Dataset excerpts:

■ ■ ■ ■

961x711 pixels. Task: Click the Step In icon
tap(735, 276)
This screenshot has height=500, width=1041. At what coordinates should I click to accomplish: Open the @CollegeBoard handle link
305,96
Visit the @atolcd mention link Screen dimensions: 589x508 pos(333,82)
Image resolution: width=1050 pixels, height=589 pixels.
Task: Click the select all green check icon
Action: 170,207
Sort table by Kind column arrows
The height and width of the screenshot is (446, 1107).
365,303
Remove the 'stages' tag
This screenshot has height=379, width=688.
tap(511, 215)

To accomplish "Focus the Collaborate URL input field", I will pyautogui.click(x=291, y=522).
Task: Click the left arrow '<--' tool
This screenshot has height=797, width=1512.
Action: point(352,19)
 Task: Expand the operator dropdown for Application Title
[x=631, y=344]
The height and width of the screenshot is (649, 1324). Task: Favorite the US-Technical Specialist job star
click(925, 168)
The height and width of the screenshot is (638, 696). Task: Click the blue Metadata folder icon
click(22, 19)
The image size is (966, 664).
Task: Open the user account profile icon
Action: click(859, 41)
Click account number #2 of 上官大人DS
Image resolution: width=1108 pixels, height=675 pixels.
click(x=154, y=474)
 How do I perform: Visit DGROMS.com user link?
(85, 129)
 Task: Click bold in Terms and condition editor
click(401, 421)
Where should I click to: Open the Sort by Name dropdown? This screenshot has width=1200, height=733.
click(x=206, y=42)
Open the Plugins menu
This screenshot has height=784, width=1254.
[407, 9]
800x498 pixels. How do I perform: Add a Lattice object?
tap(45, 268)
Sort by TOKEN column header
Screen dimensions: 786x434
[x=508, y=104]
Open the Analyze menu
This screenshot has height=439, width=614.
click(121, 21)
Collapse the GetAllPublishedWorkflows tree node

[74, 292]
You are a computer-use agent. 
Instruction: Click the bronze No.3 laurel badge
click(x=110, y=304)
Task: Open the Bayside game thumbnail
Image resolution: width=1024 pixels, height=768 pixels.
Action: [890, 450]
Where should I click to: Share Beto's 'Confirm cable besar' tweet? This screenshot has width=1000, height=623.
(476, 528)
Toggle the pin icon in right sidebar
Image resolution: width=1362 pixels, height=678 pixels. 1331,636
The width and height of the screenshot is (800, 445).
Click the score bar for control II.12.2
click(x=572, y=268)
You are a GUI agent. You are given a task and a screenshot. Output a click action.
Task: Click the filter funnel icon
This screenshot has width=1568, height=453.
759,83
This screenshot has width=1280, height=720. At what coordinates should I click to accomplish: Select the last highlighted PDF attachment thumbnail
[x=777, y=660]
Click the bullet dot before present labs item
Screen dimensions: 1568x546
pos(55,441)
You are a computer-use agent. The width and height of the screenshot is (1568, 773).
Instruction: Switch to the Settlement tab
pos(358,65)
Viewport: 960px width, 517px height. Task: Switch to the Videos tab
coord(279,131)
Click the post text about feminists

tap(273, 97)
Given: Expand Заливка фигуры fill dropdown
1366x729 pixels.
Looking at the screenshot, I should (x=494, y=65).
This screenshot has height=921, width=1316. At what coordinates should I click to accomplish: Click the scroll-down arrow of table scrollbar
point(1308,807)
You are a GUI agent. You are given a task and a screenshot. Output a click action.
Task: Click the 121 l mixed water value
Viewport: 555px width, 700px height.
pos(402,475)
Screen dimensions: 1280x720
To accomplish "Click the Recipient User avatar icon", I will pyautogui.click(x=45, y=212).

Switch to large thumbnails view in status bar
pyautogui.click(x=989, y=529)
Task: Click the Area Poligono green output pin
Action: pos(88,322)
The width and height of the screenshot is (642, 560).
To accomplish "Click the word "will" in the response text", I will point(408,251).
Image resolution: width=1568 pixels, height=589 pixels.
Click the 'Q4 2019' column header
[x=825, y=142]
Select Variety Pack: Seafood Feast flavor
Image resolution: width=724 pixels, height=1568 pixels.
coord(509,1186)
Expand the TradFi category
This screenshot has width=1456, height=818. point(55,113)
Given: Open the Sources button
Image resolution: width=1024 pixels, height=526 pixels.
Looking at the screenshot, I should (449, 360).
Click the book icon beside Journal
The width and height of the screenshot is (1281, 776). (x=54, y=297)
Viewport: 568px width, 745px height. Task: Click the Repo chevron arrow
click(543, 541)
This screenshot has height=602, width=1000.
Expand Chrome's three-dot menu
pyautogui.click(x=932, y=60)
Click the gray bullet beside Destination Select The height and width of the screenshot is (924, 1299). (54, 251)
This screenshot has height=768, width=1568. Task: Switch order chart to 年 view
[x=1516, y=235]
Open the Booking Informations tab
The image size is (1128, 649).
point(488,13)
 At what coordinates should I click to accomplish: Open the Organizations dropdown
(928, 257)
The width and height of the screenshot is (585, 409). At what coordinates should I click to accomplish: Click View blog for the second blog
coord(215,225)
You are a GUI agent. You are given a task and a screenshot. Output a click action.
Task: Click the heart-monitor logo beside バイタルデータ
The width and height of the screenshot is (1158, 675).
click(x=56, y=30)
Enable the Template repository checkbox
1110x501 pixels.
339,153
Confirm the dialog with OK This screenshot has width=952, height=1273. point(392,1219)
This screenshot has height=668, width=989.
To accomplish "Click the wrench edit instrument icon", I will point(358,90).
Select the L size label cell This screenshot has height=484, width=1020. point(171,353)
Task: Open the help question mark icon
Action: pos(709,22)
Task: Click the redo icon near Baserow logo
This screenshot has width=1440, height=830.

■ ■ ■ ■

Problem statement: Beginning at the first line of the records, retype exactly every line up to and including the one with "Open the Analyze menu".

Result for this exercise:
961x711 pixels. Task: Click the Step In icon
tap(735, 276)
This screenshot has height=500, width=1041. At what coordinates should I click to accomplish: Open the @CollegeBoard handle link
305,96
Visit the @atolcd mention link Screen dimensions: 589x508 pos(333,82)
Image resolution: width=1050 pixels, height=589 pixels.
Task: Click the select all green check icon
Action: 170,207
Sort table by Kind column arrows
The height and width of the screenshot is (446, 1107).
365,303
Remove the 'stages' tag
This screenshot has height=379, width=688.
tap(511, 215)

To accomplish "Focus the Collaborate URL input field", I will pyautogui.click(x=291, y=522).
Task: Click the left arrow '<--' tool
This screenshot has height=797, width=1512.
Action: point(352,19)
 Task: Expand the operator dropdown for Application Title
[x=631, y=344]
The height and width of the screenshot is (649, 1324). Task: Favorite the US-Technical Specialist job star
click(925, 168)
The height and width of the screenshot is (638, 696). Task: Click the blue Metadata folder icon
click(22, 19)
The image size is (966, 664).
Task: Open the user account profile icon
Action: click(859, 41)
Click account number #2 of 上官大人DS
Image resolution: width=1108 pixels, height=675 pixels.
click(x=154, y=474)
 How do I perform: Visit DGROMS.com user link?
(85, 129)
 Task: Click bold in Terms and condition editor
click(401, 421)
Where should I click to: Open the Sort by Name dropdown? This screenshot has width=1200, height=733.
click(x=206, y=42)
Open the Plugins menu
This screenshot has height=784, width=1254.
[407, 9]
800x498 pixels. How do I perform: Add a Lattice object?
tap(45, 268)
Sort by TOKEN column header
Screen dimensions: 786x434
[x=508, y=104]
Open the Analyze menu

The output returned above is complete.